BEGIN Data extracts
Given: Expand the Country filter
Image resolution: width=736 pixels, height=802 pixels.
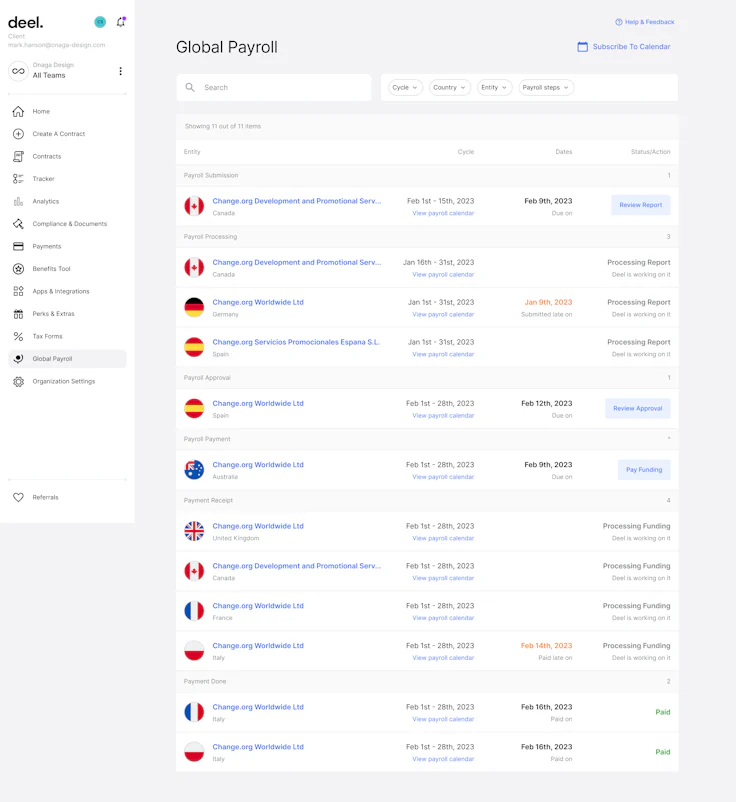Looking at the screenshot, I should [x=449, y=87].
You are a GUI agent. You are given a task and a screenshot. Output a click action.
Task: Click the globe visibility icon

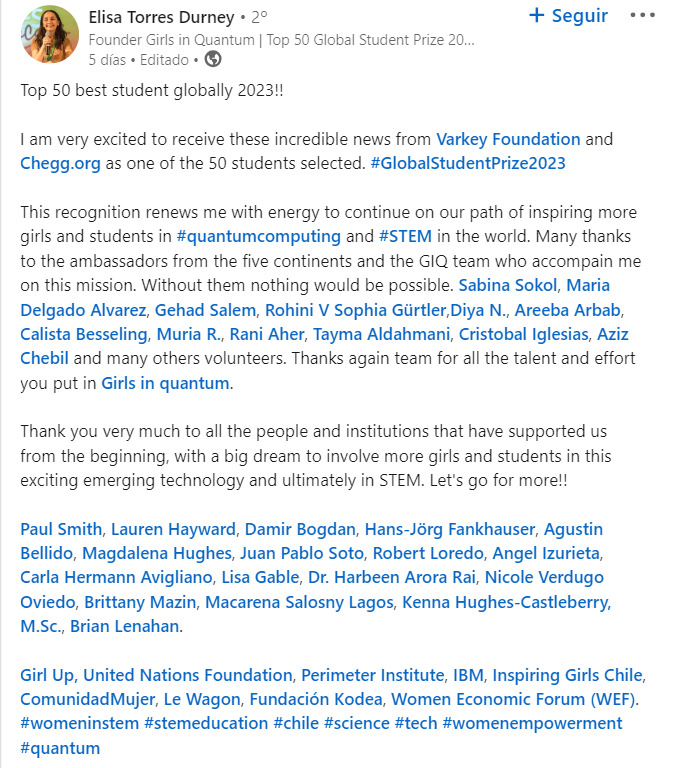pyautogui.click(x=213, y=59)
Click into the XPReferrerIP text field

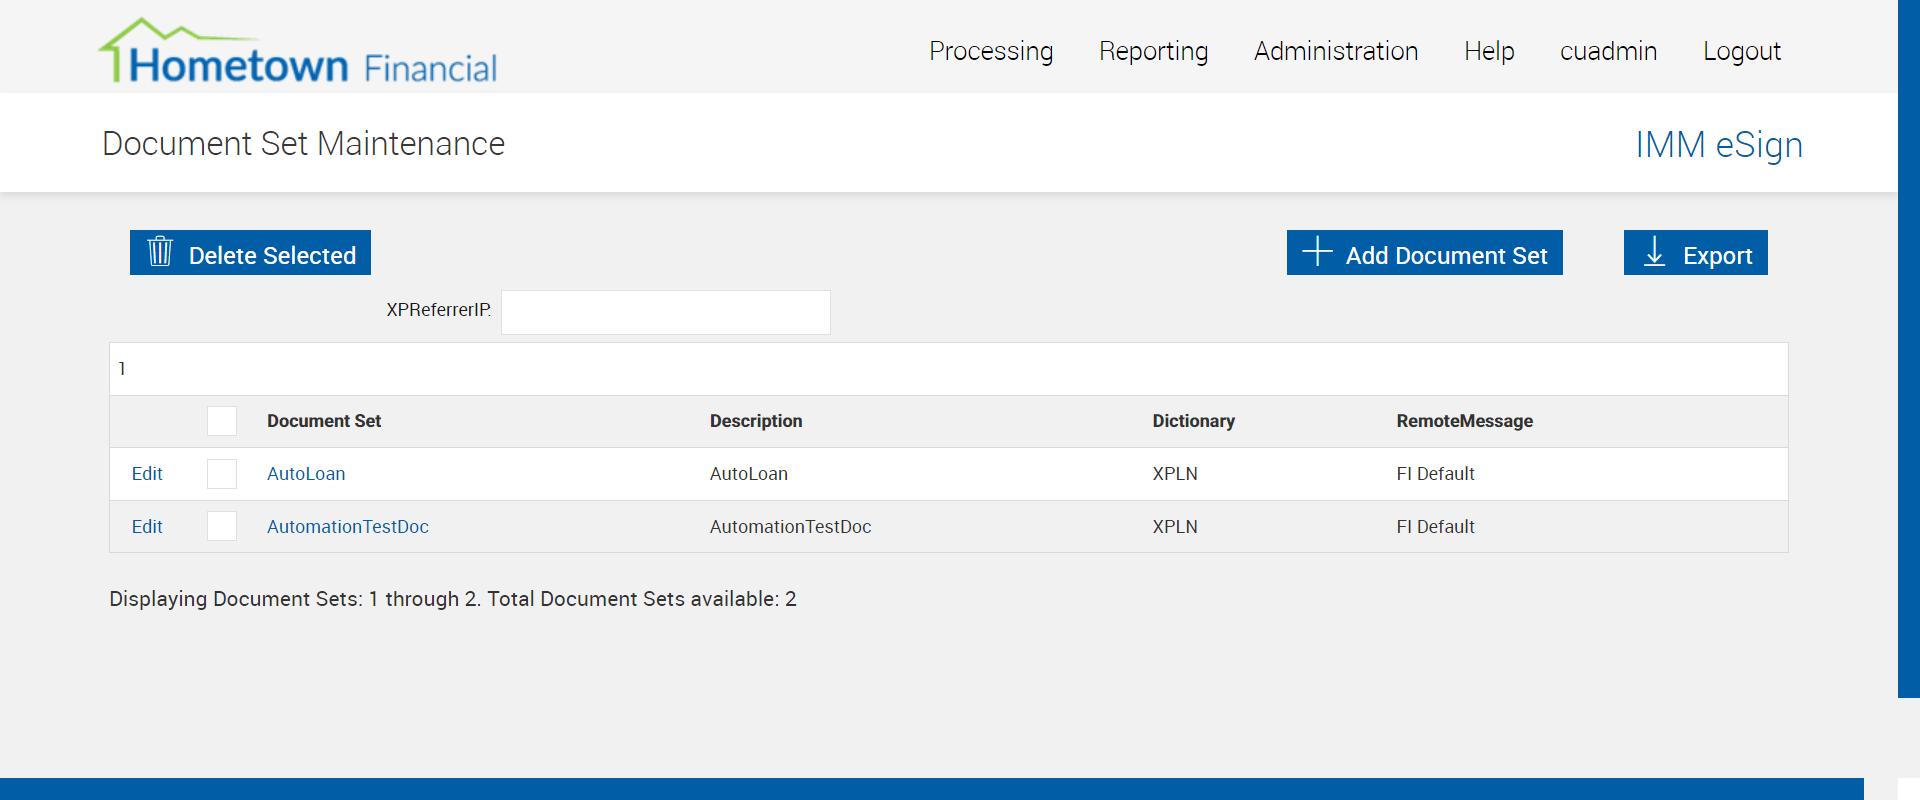tap(665, 312)
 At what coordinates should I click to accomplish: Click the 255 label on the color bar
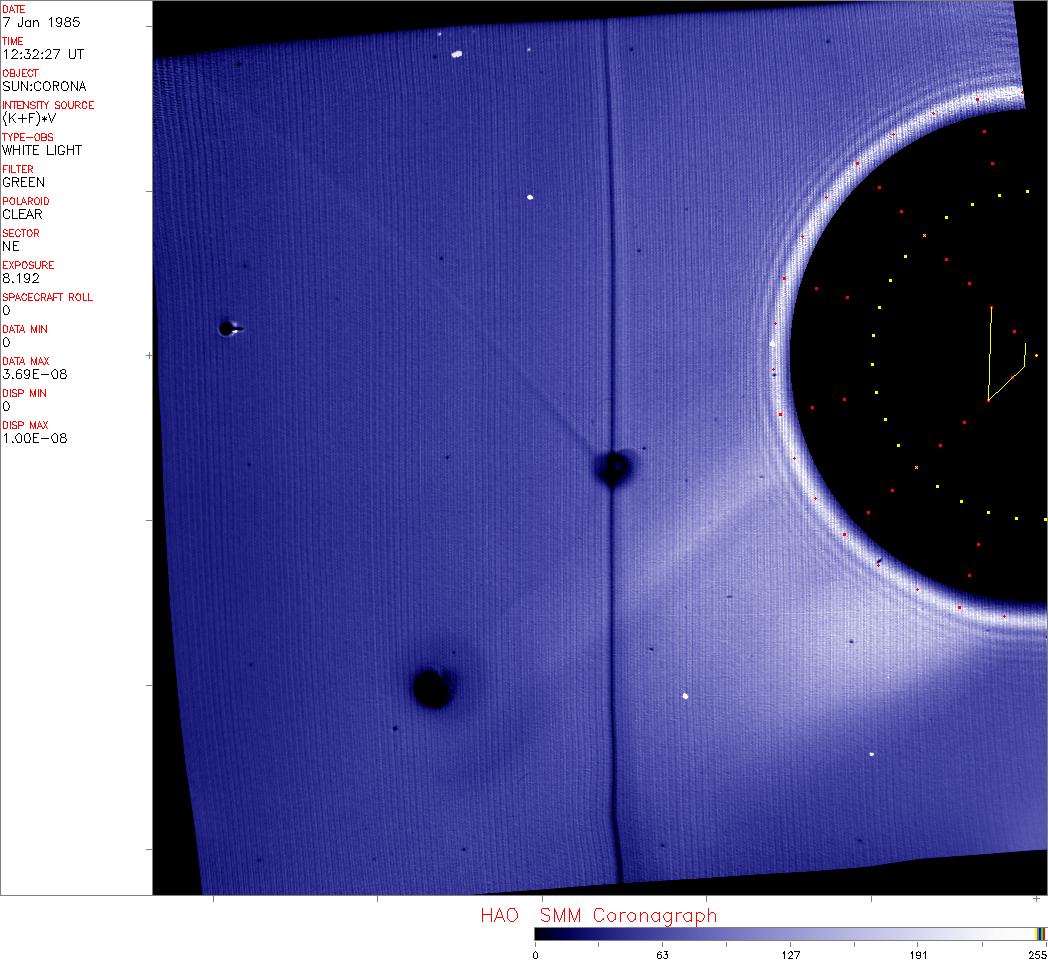[1037, 954]
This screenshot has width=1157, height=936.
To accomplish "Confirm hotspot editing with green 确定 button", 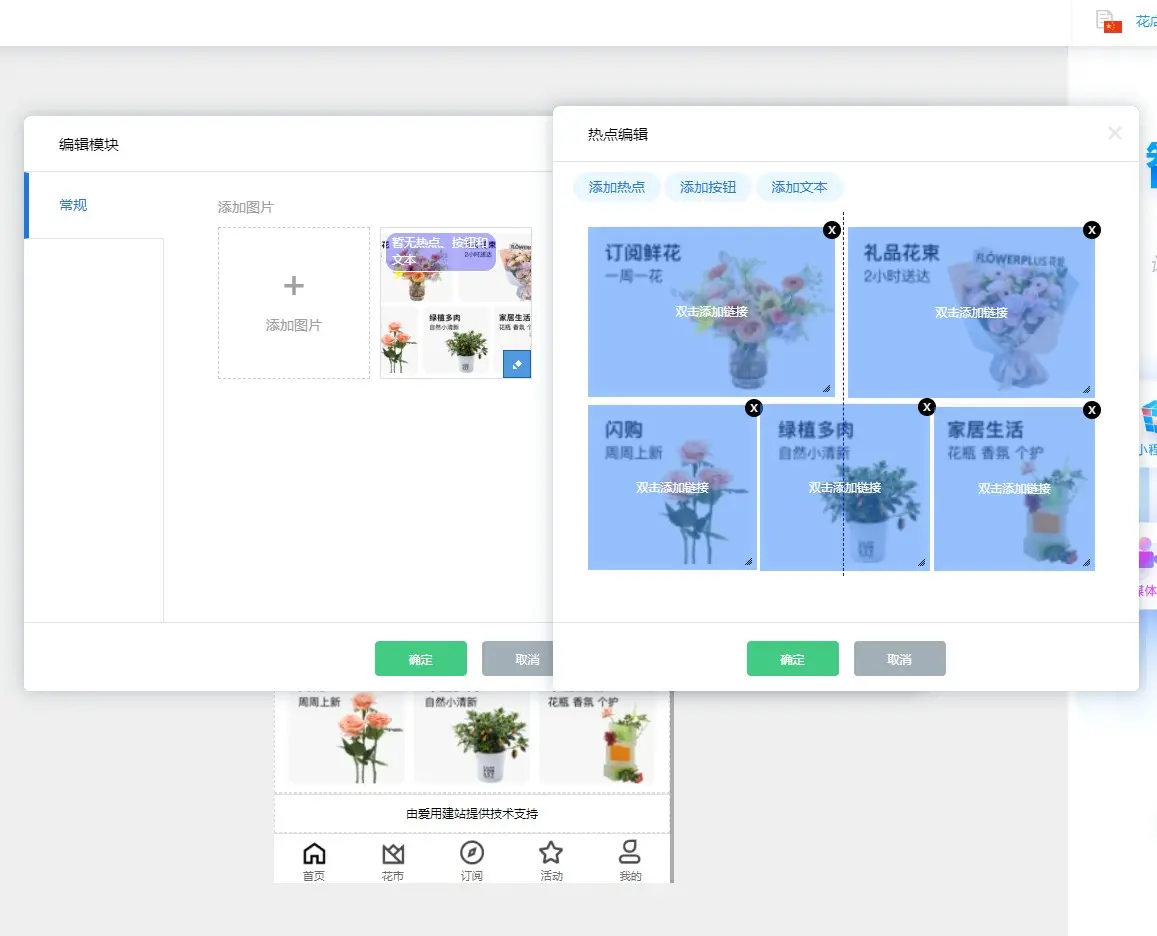I will [x=792, y=659].
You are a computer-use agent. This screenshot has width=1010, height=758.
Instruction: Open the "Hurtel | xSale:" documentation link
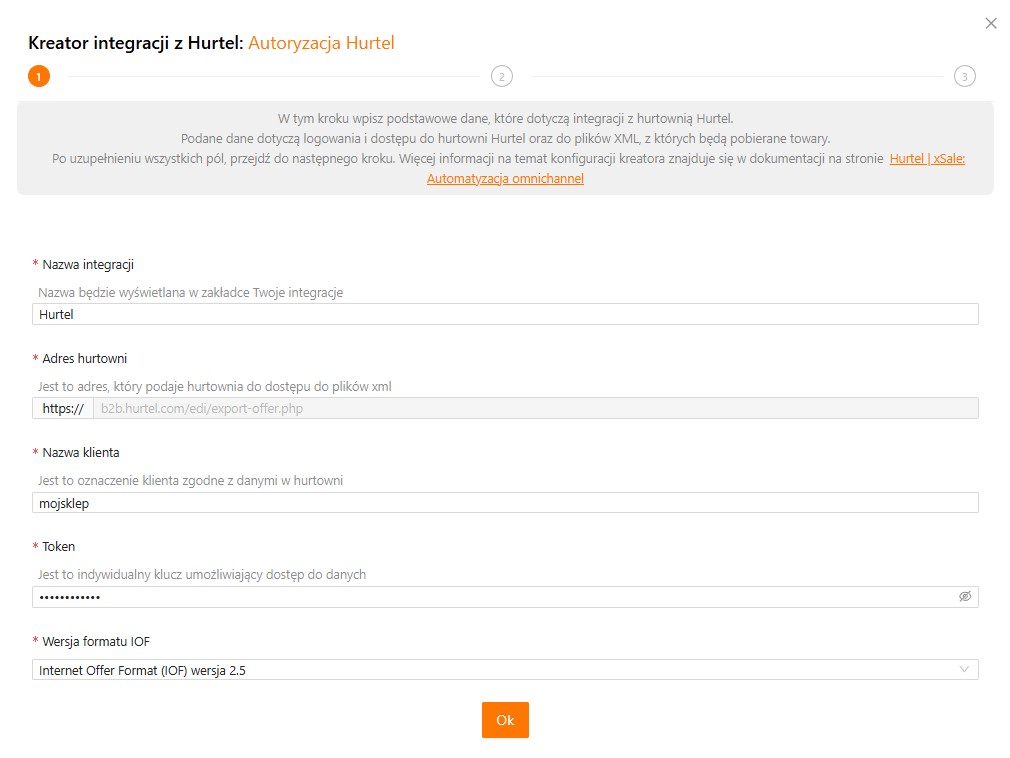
END Data extracts
— What this task involves —
Write out, word for word, the lines running from the one containing "You are a computer-use" to the end of the data above; the pictures are to be left out.

— Task answer —
You are a computer-use agent. This screenshot has width=1010, height=758.
Instruction: Open the "Hurtel | xSale:" documentation link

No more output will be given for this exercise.